= Work request =
Take from the listing each line that has the string "Viewport".

= Data section =
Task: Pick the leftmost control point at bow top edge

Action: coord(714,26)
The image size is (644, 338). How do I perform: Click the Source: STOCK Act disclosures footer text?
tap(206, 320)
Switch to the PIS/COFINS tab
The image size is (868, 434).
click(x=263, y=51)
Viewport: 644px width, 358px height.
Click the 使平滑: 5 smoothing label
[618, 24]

---

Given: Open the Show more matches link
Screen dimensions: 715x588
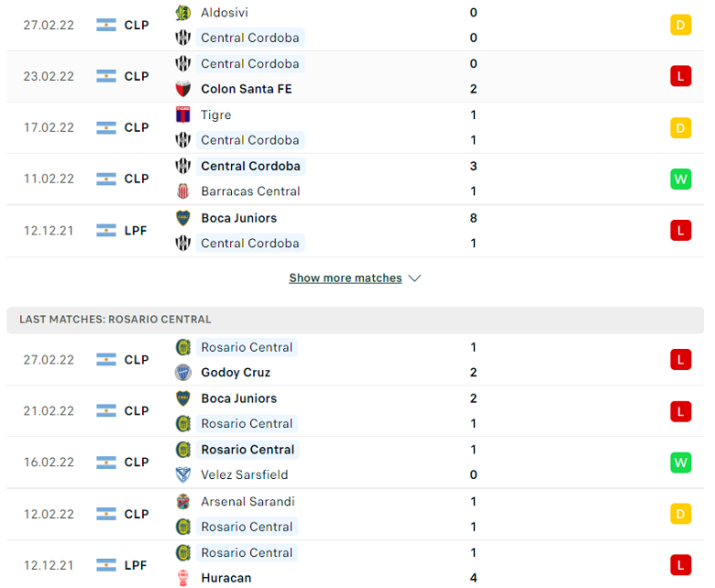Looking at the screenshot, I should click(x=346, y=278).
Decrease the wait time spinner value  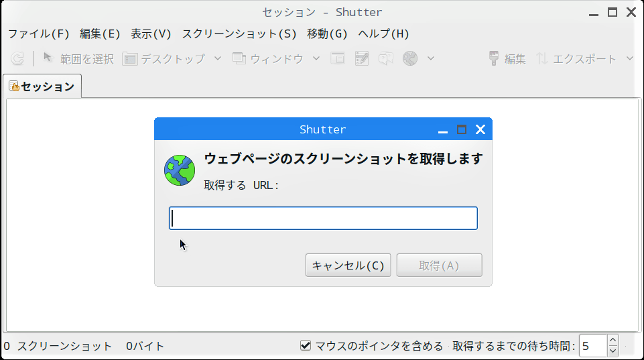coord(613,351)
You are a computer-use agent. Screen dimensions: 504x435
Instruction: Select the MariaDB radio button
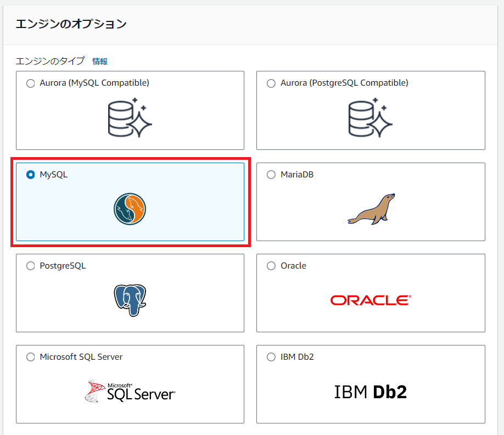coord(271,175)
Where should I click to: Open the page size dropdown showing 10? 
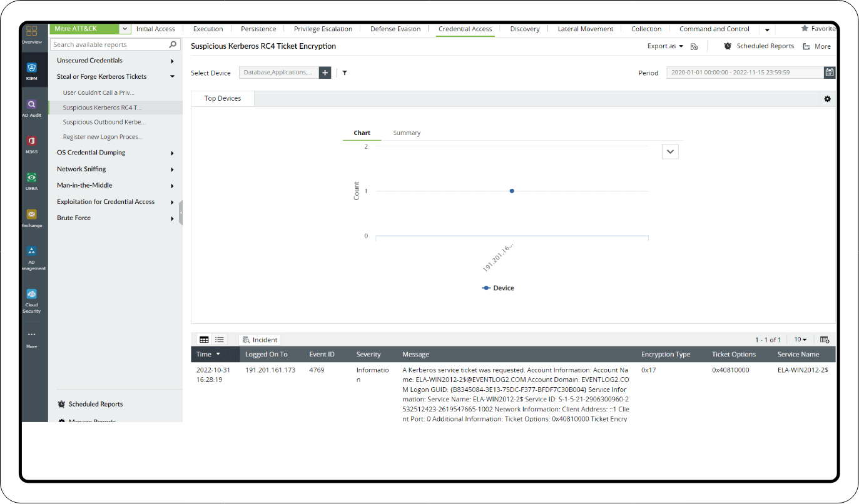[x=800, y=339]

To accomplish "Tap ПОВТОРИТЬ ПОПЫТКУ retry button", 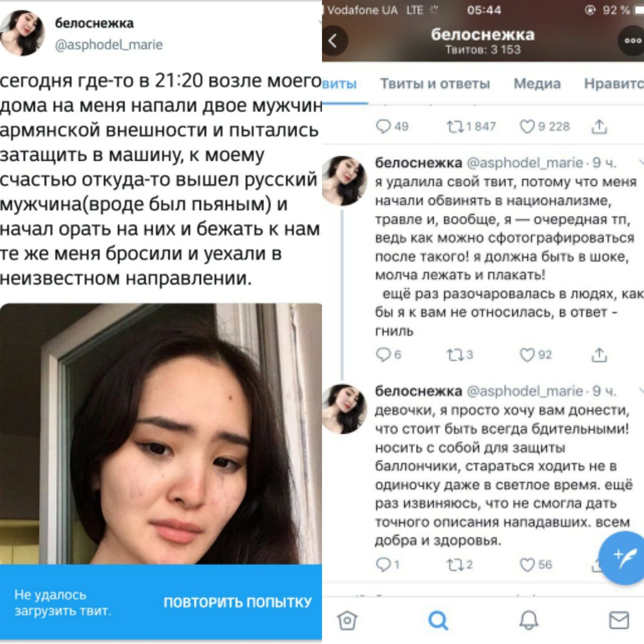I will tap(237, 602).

...

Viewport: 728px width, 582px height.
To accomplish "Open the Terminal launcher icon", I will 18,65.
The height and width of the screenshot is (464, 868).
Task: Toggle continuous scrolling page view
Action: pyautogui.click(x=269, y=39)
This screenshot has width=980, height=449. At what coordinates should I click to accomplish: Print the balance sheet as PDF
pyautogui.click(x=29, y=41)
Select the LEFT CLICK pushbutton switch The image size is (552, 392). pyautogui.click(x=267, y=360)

= Your solution =
Viewport: 644px width, 358px height.
Viewport: 728px width, 582px height.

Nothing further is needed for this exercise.